Mia beobachtete genau, was ihre Oma tat. Die 75-jährige Großmutter holte ein kuschliges Badehandtuch, das mit kleinen grünen Tannenbäumen verziert war, aus dem Badezimmerschrank und legte es auf einen Hocker in der Küche. Dann platzierte sie einen großen weiß-blauen Behälter neben ihrem Küchenstuhl auf den Fußboden und befüllte das Gefäß mit handwarmen Wasser. Außerdem stellte sie ein winziges Fläschchen auf den Küchentisch, holte ein Stromkabel und schloss dieses am Behälter an.

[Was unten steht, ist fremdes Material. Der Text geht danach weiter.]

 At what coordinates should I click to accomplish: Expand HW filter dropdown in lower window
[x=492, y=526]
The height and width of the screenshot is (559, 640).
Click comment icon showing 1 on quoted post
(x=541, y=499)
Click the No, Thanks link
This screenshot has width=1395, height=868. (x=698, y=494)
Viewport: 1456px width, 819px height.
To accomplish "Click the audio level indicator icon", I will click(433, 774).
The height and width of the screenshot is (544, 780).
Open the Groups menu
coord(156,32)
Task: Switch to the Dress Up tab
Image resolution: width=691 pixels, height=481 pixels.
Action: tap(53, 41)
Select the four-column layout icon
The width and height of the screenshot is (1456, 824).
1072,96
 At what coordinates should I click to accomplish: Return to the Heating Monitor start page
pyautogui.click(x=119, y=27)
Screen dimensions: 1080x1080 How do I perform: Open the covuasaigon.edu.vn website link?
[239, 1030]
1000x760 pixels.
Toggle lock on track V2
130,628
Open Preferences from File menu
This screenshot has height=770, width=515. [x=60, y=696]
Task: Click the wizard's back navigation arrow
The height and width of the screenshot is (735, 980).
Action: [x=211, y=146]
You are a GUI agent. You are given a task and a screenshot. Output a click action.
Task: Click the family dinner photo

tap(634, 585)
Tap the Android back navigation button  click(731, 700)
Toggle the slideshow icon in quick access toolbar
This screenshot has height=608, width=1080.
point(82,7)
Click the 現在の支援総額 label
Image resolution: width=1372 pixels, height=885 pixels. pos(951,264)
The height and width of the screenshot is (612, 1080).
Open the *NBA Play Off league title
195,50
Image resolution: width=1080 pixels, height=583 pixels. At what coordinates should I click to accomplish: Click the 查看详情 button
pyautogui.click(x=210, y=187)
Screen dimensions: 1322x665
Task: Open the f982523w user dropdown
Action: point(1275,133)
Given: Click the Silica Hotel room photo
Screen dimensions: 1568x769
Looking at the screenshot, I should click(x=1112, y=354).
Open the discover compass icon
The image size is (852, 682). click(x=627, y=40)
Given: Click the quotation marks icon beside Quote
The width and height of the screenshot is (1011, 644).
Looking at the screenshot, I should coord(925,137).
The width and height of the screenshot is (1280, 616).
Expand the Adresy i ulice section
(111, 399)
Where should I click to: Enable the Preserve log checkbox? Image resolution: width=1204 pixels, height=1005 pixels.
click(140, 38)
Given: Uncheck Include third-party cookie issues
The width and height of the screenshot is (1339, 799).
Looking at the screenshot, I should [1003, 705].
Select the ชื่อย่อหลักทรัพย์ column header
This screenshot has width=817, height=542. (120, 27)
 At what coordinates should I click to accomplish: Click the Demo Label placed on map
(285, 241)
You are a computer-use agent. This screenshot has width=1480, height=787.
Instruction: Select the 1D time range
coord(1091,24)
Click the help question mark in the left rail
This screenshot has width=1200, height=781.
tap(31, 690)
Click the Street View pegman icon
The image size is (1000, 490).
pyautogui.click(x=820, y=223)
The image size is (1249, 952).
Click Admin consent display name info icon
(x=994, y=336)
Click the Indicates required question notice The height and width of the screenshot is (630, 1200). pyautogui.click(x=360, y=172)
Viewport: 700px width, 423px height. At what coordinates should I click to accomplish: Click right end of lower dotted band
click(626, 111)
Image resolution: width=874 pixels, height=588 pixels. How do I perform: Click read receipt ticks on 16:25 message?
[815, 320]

"Am besten auf Stufe 3 einstellen", murmelte Oma Hilde. Kurz darauf sprudelte das Wasser im Behälter. "So, jetzt etwas Rosenwasser dazu schütten, und schon kann es losgehen."

Mias Großmutter zog ihre Seidenstrumpfhose aus, schlug den Rock etwas nach oben und steckte beide Füße genussvoll in den Behälter. "Ah, das tut gut!" Eine angenehme Rosenduftwolke aus warmem Wasserdampf umhüllte die beiden kurz darauf.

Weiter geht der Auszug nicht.